Назифа так истосковалась, что даже плакать при встрече не смогла, а громко глотала слезы и повторяла:
— Жив, жив?.. Сколько ж раз мне хоронить тебя в сердце своем?..
С облегчением Загит увидел, что молодость брала свое: жена посвежела, округлилась, девичья угловатость и порывистость сменились степенной неторопливостью. Поднеся к лицу Загита завернутого в одеяло сына, она восхищалась:
— Верно, красавец какой? Все уже понимает, только не говорит!
Ребенок бессмысленно таращил на отца глазенки без ресниц, да и бровей-то еще не было на лице, и Загит не находил ничего в нем красивого, но охотно поддакивал жене, понимая, что было бы кощунственным спугнуть ее счастье.
— Как же ты, голубка, жила-то здесь одна с ребенком? Бедствовала?
— Нет, мне паек присылали, Николай Константинович заботился! — Назифа умолчала, что без Загита пайки стали весомее. — И Хисматулла тоже помогал.
— Хисматулла?! — воскликнул Загит и недоверчиво улыбнулся.
— Ой, я тебе и не сказала, — спохватилась Назифа, — его после ранения демобилизовали из Красной Армии. Он на Гульямал женился. Его товарищ Трофимов взял на работу в кантон.
— Слава богу, что женился на Гульямал, что в кантоне работает! — засиял Загит. — Я к нему побегу!..
И выскочил из дома на грязную улицу, пошел быстрым шагом по тропке к базарной площади.

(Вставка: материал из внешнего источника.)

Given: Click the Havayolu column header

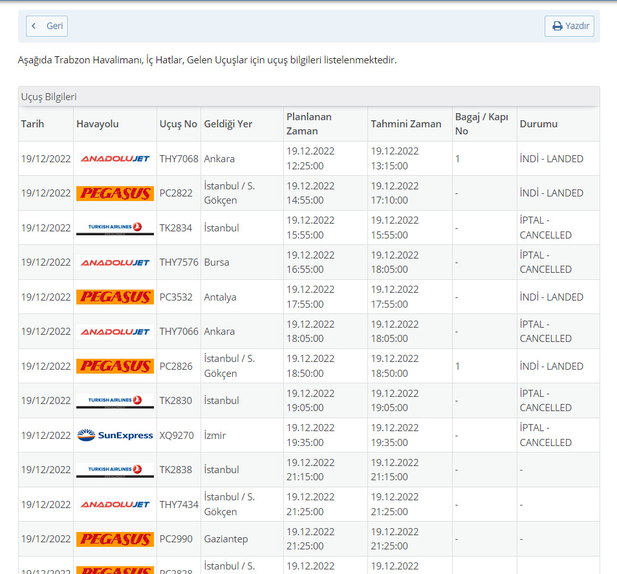Looking at the screenshot, I should tap(98, 123).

Назифа даже не обиделась: за этот год она уже привыкла к таким выходкам мужа и оправдывала его — коммунистам, мол, иначе жить по нынешним временам невозможно.
В кабинете Трофимова сидели Хисматулла и Кулсубай.
Загит сначала подал руку Николаю Константиновичу, как старшему другу и наставнику, потом поздоровался за руку с Кулсубаем из вежливости, а затем обнял Хисматуллу с восклицаниями, стонами, с поцелуями, все еще не веря, что друг закадычный вернулся с фронта.
— Ой-ой, у меня же рана не зарубцевалась! — с притворным ужасом завопил Хисматулла.
— Прости, прости… Значит, отвоевался?
— Какое! Начинаю воевать!.. — Хисматулла красноречиво указал на Трофимова.
Но Николай Константинович не улыбнулся, а Кулсубай, обычно бурно-горластый, молчал. Загит вопросительно взглянул на Трофимова.
— Да, Загит, опять новости невеселые, — кивнул Николай Константинович. — А мы-то с Хисматуллой радовались здесь, что все утряслось и начинается мирная жизнь… Двадцать пятого апреля Польша объявила войну Советам. Фронт растянулся от Припяти до Днестра.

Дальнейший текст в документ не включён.